Night Comes On pays special attention to tender touches.
Directed by Jordana Spiro, a first-time feature filmmaker who co-wrote the screenplay with Angelica Nwandu (partly based on Nwandu’s experiences as a foster child), Night Comes On centers on two sisters: Angel (Dominique Fishback), who is released from juvenile detention just prior to her 18th birthday; and the younger Abby (Tatum Marilyn Hall), who has bounced around in foster care since the murder of their mother. They reunite, but not necessarily to form a family unit. We soon learn that Angel is only interested in getting information from Abby to help her in an ill-advised scheme to avenge their mother’s death.
Fishback, who has been acting in television since 2014, gives a subtly revealing performance, considering Angel’s main character trait is standoffishness. She puts up walls by lowering her eyelids, and uses those eyes—along with her shifting posture—to visibly regulate her guardedness. When she does allow emotion to sneak out, it’s jarring, as when a stray tear is violently wiped away at one point. Later, when she lets slip a smile during an impromptu trip to the beach, only a few moments pass before it’s quickly tucked back behind her sullen mask.
With this tough outer shell and a shattered sense of self worth (“You think I’m this OK person but I’m not,” she tells Abby), Angel is reminiscent of one of the subjects of the great Steve James documentary The Interrupters, a teen girl who has been in and out of detention centers and feels she doesn’t deserve anything better. “Do you want to be loved? Absolutely,” a counselor tells her. “Do you deserve to be loved? Absolutely.” Night Comes On seems to be saying the same thing to Angel. This is especially true in the ghostly sequences in which her mother appears to her, including—in one stirring instant—when her mother cuddles her from behind as she sleeps on the tile lobby of an apartment building, having found nowhere else to rest her head.
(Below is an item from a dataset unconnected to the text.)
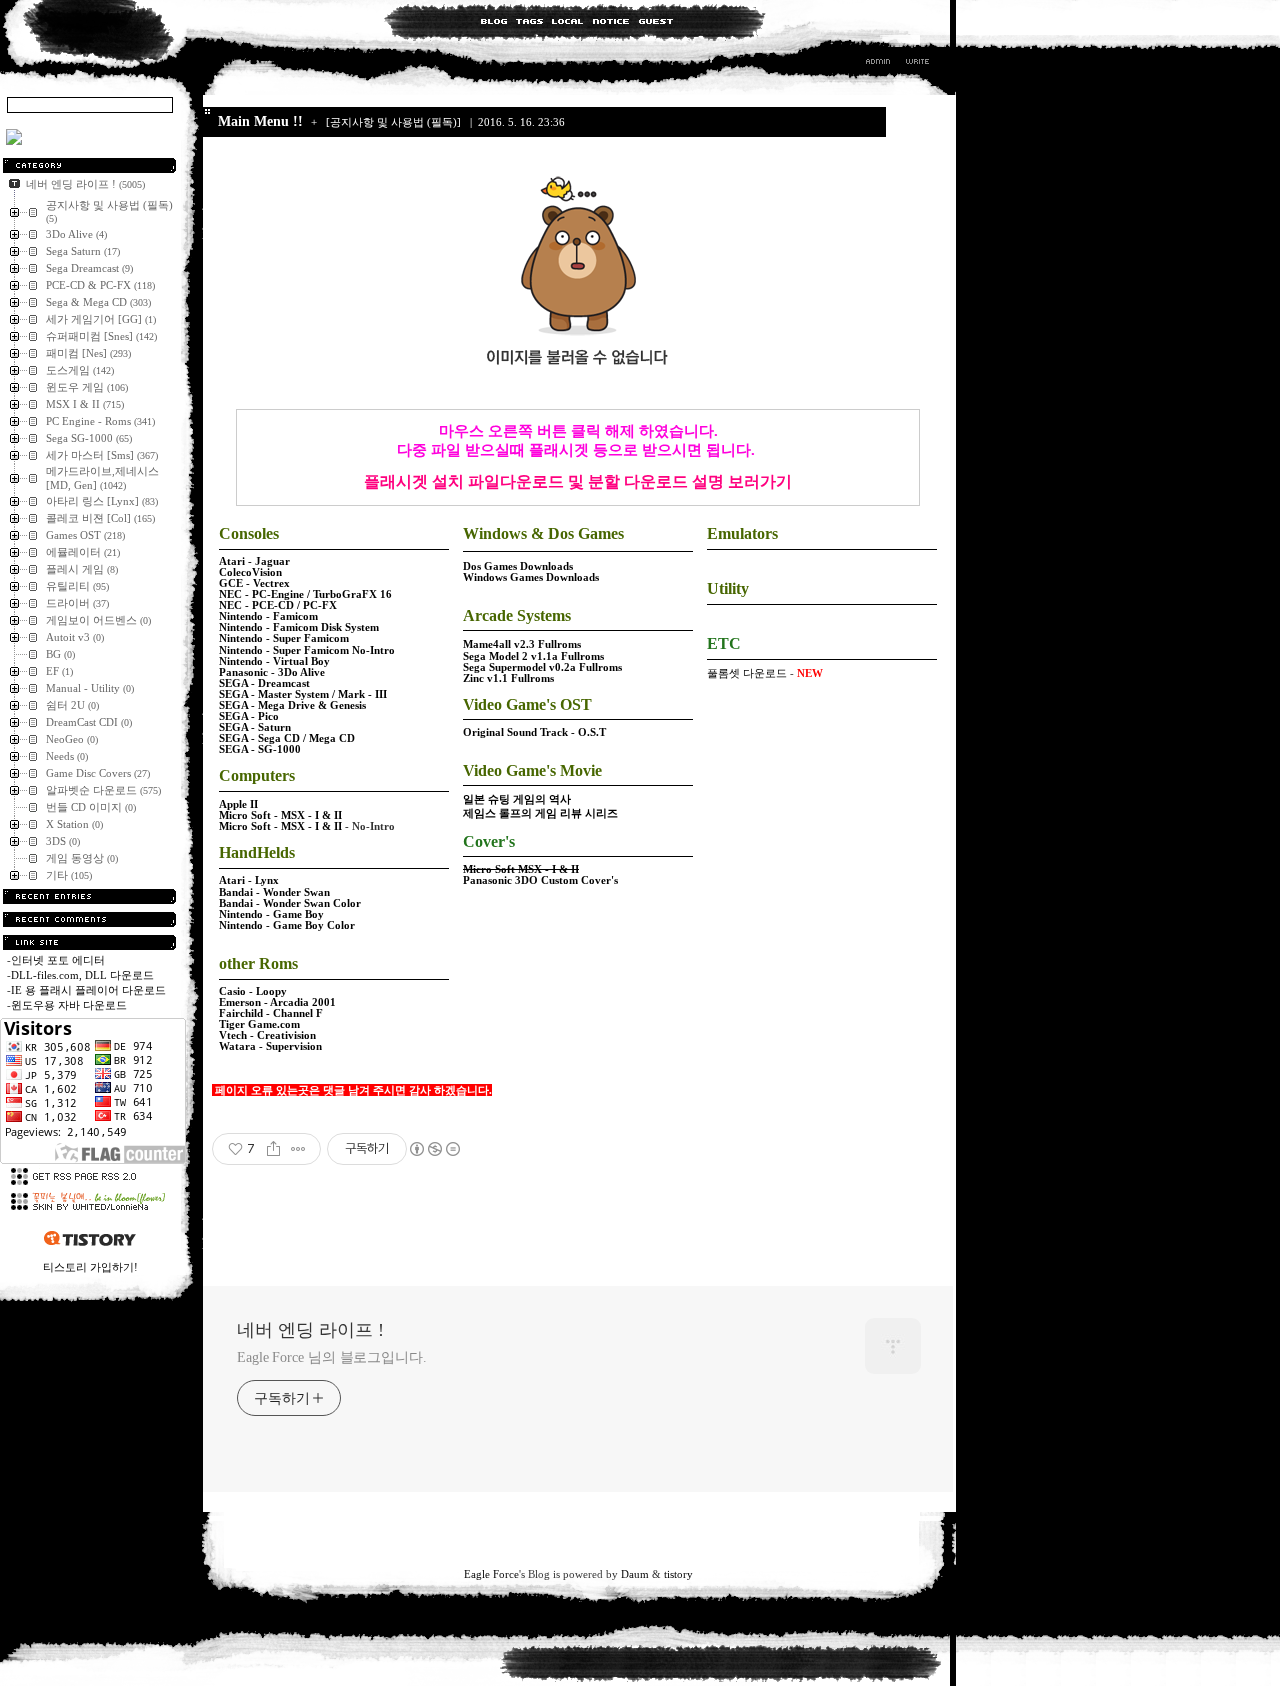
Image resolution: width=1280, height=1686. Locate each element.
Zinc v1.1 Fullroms (508, 678)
And then there are those tender touches. Here and there, Spiro’s camera captures tiny gestures that speak volumes: Abby reaching out to hold Angel’s hand; an errant toddler in Abby’s foster home instinctively hugging Angel and not letting go; Angel braiding Abby’s hair on a bus; the two of them giggling and impulsively clutching each other while being whomped by waves on that beach. This is a movie that’s honest about night coming on, but it also reminds us of the small things that will get you through that night, until the morning dawns.